Some days ago (6th Feb. 2012), I learnt from a pastor friend that you can cook a live frog without it jumping out of the cooking pan. This is how to go about it: Put the frog in cold water, then heat slowly. As the water warms, the amphibian’s body will adjust to the temperature. The water will become too warm without it realizing it in time—it will be boiled alive.

This reminded me of chameleons. While a frog adapts to the surrounding temperature, a chameleon adopts the colour of its environment.
Suppose we have Christians who can be referred to as CC (Chameleon Christians) or FC (Frog Christians, what would it imply?

Chameleon Christian
Two of the Characteristics of a chameleon can help us learn how "chameleonic" behaviour can compromise one's faith.

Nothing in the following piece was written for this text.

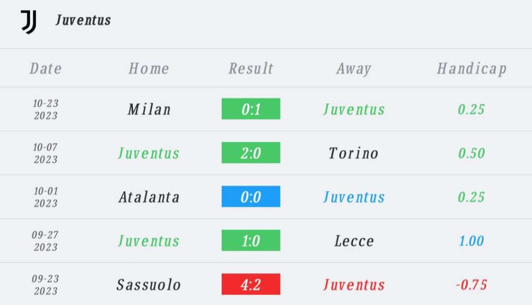This screenshot has height=305, width=532.
Task: Open the 2:0 result against Torino
Action: coord(251,153)
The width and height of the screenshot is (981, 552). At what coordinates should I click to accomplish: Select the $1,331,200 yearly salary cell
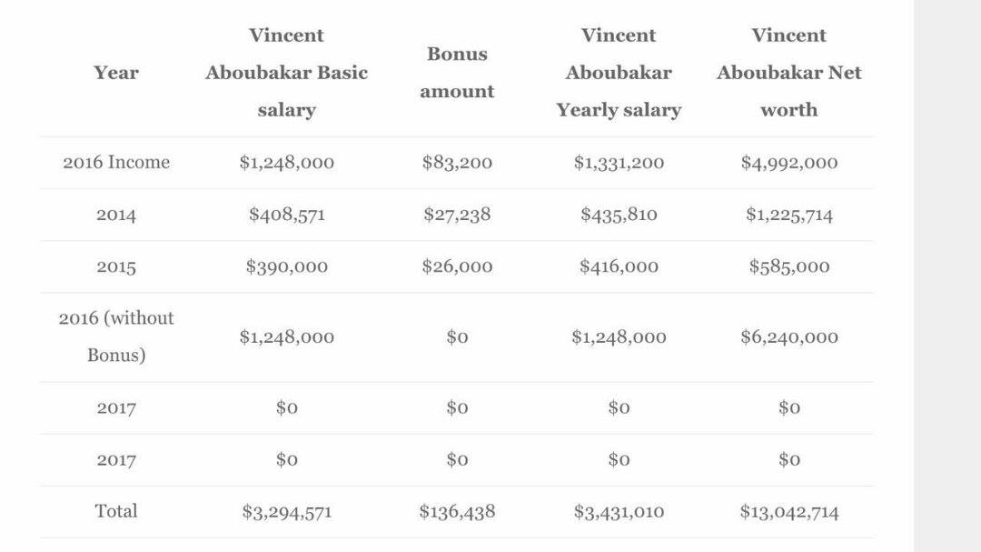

i) The tongue is a weapon.

When they shoot it, it makes a meal out of the target. What does a chameleon Christian do with his tongue? When they speak, they vanquish their target. May we not have a tongue that is a weapon to those who hear us.

ii)They change their colour in order to camouflage.

What does a chameleon Christian do with his identity? He doesn’t distinguish himself out. He assumes the ‘colour’ of where he find himself in order to hide his identity and his presence

A true Christian should be like an African whom the Bible says can never change his skin: “Can the Cushite change his skin…?" (Jer. 13:23). This implies a people of distinctive skin color that is unchangeable.

A bona fide Christian should also be like the light Jesus talked about when He said that people don’t light a lamp and put it under a bowl (Matt. 5:15).

The Apostle Paul says: “… I have become all things to all men so that by all possible means I might save some. I do all this for the sake of the gospel, that I may share in its blessings” (1 Cor. 9:22-23. In light of this, how do we put Paul’s convictions in into perspective so that we don’t use Paul’s ‘becoming all things to all men’ to justify chameleonic behavior?

One can identify with a people without necessarily compromising the purity of one’s life and his core identity. We can identify with people without falling into their depravity. We can identify with them by sharing their burden (burden=responsibility) (Gal. 6:2 NIV), but not identifying with them in carrying their load (load=sin) (Gal. 6:5 NIV). Christ identified with humanity without taking its depravity: He was tempted just like we are yet without sin (Heb. 4:15).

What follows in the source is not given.